Saved entries
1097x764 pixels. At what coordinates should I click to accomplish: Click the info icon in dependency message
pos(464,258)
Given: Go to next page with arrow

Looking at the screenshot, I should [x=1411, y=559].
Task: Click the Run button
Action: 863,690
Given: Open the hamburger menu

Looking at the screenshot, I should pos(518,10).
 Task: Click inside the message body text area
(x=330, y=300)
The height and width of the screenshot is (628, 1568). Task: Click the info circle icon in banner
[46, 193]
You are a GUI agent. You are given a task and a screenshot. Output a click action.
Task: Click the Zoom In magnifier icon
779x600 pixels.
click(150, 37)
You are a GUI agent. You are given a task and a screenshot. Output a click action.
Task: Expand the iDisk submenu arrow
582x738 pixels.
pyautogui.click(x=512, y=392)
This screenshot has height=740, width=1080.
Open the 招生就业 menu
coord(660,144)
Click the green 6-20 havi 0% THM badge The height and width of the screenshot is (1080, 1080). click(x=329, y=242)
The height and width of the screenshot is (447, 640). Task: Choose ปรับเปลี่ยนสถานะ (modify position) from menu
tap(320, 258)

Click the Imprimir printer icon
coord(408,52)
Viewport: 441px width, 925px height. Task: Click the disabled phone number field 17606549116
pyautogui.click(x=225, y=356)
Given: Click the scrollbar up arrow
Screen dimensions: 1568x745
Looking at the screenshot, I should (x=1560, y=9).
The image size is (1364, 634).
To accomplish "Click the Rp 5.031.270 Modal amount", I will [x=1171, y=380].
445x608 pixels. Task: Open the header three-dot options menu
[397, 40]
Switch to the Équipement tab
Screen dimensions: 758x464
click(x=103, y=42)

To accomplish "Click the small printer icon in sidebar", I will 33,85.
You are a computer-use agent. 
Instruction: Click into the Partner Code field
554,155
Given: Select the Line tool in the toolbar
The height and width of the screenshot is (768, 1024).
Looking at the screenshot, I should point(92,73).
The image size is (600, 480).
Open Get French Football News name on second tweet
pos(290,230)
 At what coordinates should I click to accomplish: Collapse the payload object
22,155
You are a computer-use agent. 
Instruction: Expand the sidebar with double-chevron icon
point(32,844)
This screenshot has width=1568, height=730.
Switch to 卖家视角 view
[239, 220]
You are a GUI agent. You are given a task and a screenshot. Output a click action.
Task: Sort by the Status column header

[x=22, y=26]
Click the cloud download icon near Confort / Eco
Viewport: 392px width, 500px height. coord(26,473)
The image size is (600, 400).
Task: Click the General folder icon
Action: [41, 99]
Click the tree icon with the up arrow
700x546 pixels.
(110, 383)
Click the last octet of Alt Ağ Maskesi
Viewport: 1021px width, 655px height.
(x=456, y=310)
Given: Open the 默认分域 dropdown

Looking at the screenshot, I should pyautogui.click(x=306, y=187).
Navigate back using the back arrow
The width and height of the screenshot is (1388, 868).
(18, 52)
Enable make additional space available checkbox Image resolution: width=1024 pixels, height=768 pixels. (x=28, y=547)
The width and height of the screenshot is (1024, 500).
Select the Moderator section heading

Problem to solve:
The response should reproduce every entry above exactly.

Written solution:
1097x764 pixels. At what coordinates should I click to accomplish: Click the info icon in dependency message
pos(464,258)
Given: Go to next page with arrow

Looking at the screenshot, I should [x=1411, y=559].
Task: Click the Run button
Action: 863,690
Given: Open the hamburger menu

Looking at the screenshot, I should pos(518,10).
 Task: Click inside the message body text area
(x=330, y=300)
The height and width of the screenshot is (628, 1568). Task: Click the info circle icon in banner
[46, 193]
You are a GUI agent. You are given a task and a screenshot. Output a click action.
Task: Click the Zoom In magnifier icon
779x600 pixels.
click(150, 37)
You are a GUI agent. You are given a task and a screenshot. Output a click action.
Task: Expand the iDisk submenu arrow
582x738 pixels.
pyautogui.click(x=512, y=392)
This screenshot has height=740, width=1080.
Open the 招生就业 menu
coord(660,144)
Click the green 6-20 havi 0% THM badge The height and width of the screenshot is (1080, 1080). click(x=329, y=242)
The height and width of the screenshot is (447, 640). Task: Choose ปรับเปลี่ยนสถานะ (modify position) from menu
tap(320, 258)

Click the Imprimir printer icon
coord(408,52)
Viewport: 441px width, 925px height. Task: Click the disabled phone number field 17606549116
pyautogui.click(x=225, y=356)
Given: Click the scrollbar up arrow
Screen dimensions: 1568x745
Looking at the screenshot, I should (x=1560, y=9).
The image size is (1364, 634).
To accomplish "Click the Rp 5.031.270 Modal amount", I will [x=1171, y=380].
445x608 pixels. Task: Open the header three-dot options menu
[397, 40]
Switch to the Équipement tab
Screen dimensions: 758x464
click(x=103, y=42)

To accomplish "Click the small printer icon in sidebar", I will 33,85.
You are a computer-use agent. 
Instruction: Click into the Partner Code field
554,155
Given: Select the Line tool in the toolbar
The height and width of the screenshot is (768, 1024).
Looking at the screenshot, I should point(92,73).
The image size is (600, 480).
Open Get French Football News name on second tweet
pos(290,230)
 At what coordinates should I click to accomplish: Collapse the payload object
22,155
You are a computer-use agent. 
Instruction: Expand the sidebar with double-chevron icon
point(32,844)
This screenshot has width=1568, height=730.
Switch to 卖家视角 view
[239, 220]
You are a GUI agent. You are given a task and a screenshot. Output a click action.
Task: Sort by the Status column header

[x=22, y=26]
Click the cloud download icon near Confort / Eco
Viewport: 392px width, 500px height. coord(26,473)
The image size is (600, 400).
Task: Click the General folder icon
Action: [41, 99]
Click the tree icon with the up arrow
700x546 pixels.
(110, 383)
Click the last octet of Alt Ağ Maskesi
Viewport: 1021px width, 655px height.
(x=456, y=310)
Given: Open the 默认分域 dropdown

Looking at the screenshot, I should pyautogui.click(x=306, y=187).
Navigate back using the back arrow
The width and height of the screenshot is (1388, 868).
(18, 52)
Enable make additional space available checkbox Image resolution: width=1024 pixels, height=768 pixels. (x=28, y=547)
The width and height of the screenshot is (1024, 500).
Select the Moderator section heading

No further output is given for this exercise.